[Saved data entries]

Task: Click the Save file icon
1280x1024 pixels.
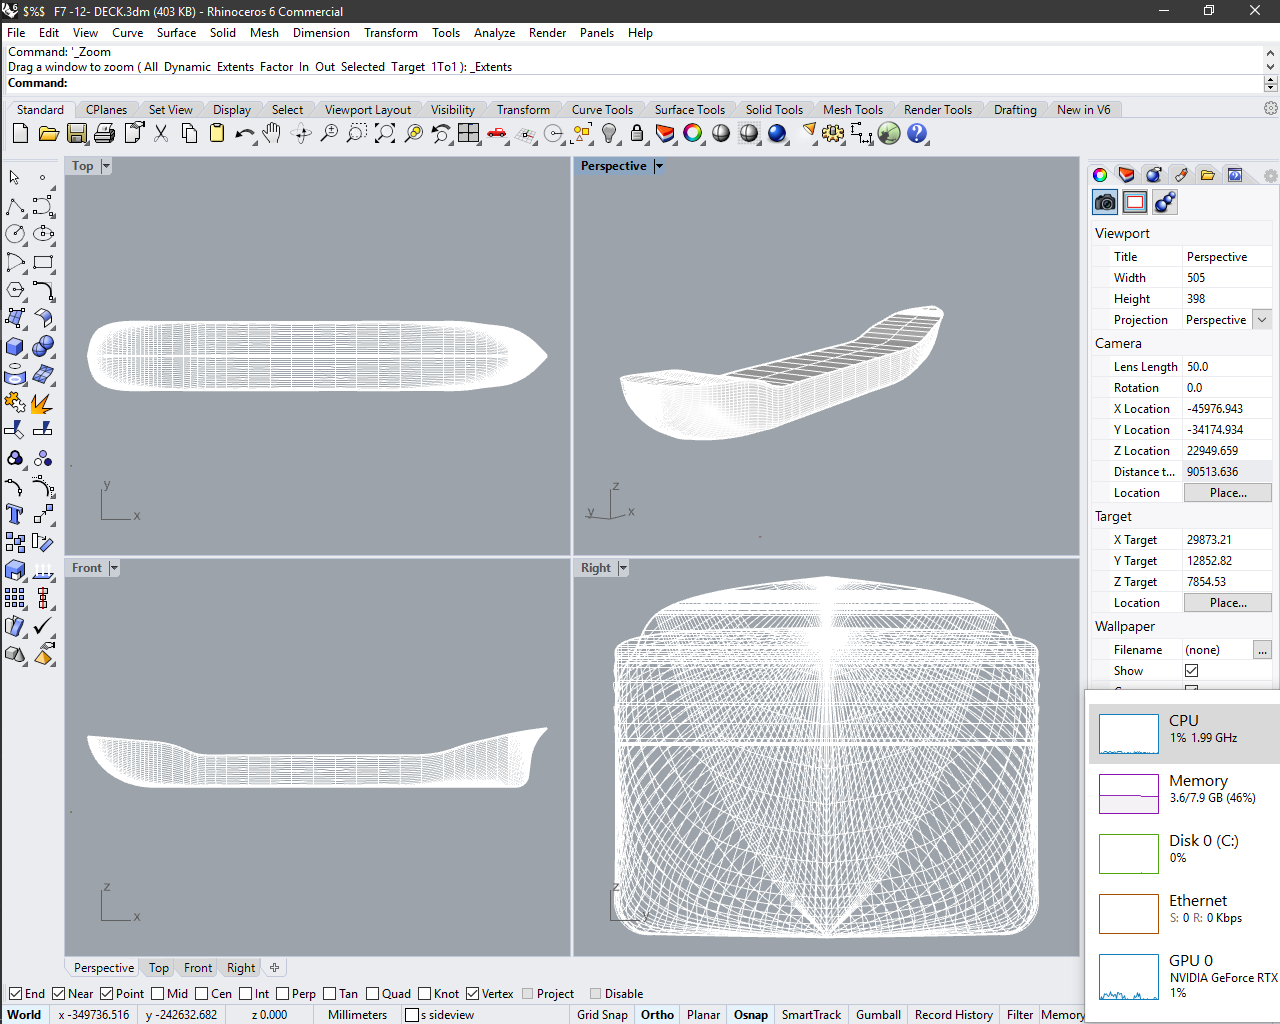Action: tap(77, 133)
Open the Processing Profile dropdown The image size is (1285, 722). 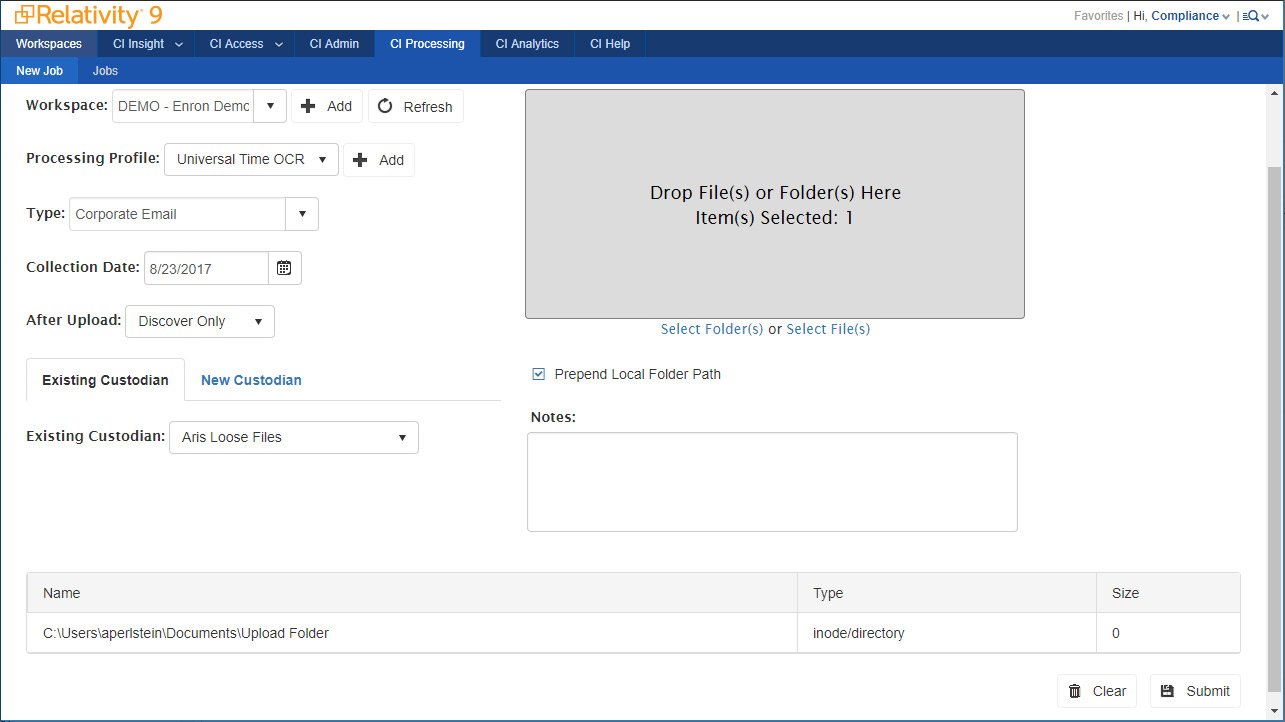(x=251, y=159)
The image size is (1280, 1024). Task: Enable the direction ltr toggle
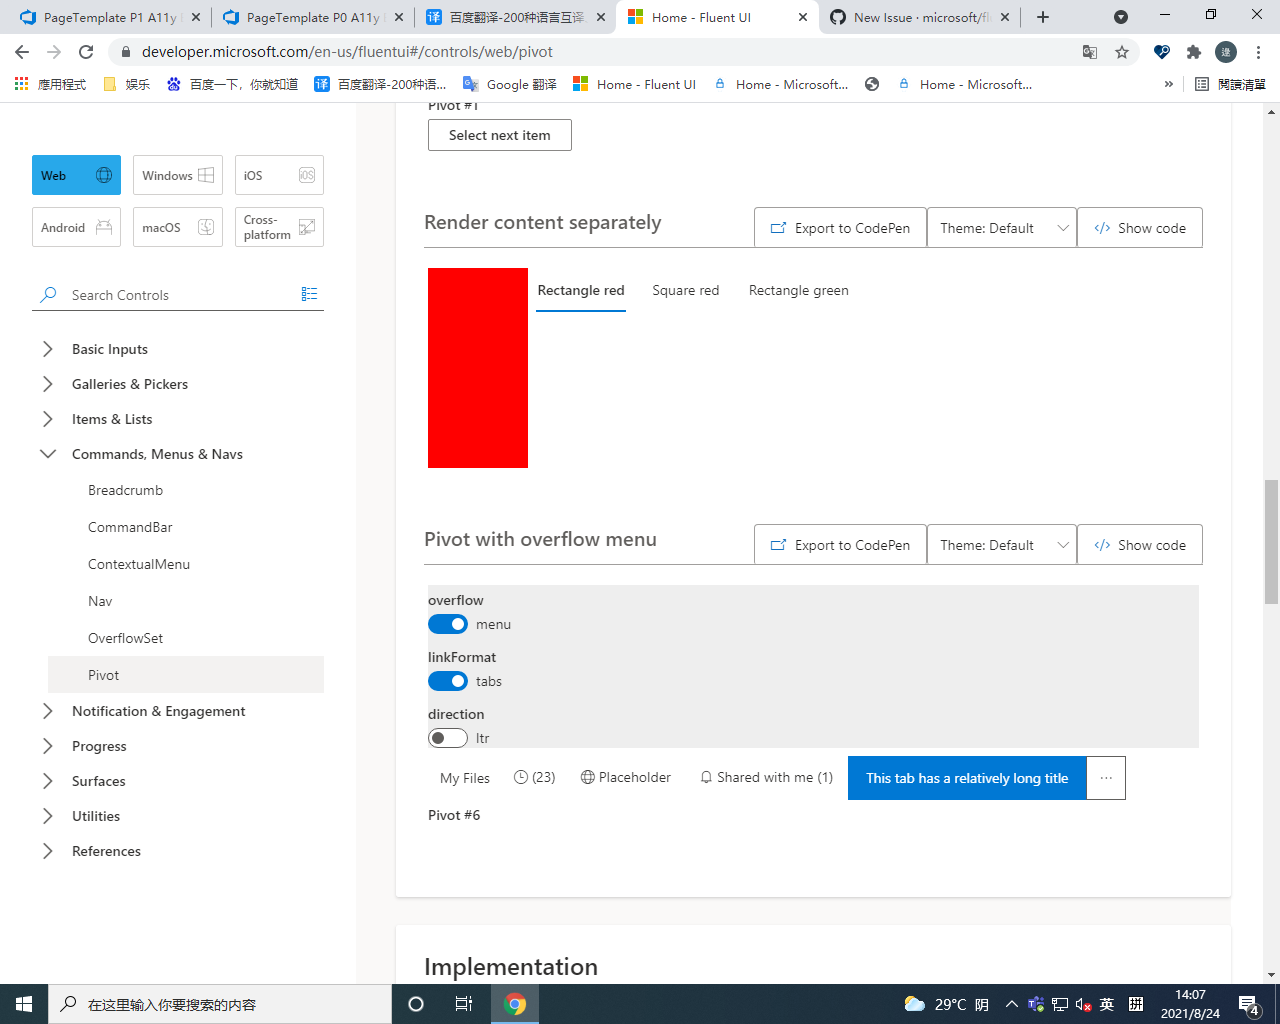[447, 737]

:: WHAT IS BEING ASKED ::
Leave the pictures out. Extract exactly the lines running from the one with "The image size is (1280, 1024)." through the last entry, both ends included.

:: EXPECTED ANSWER ::
The image size is (1280, 1024). Task: Enable the direction ltr toggle
[447, 737]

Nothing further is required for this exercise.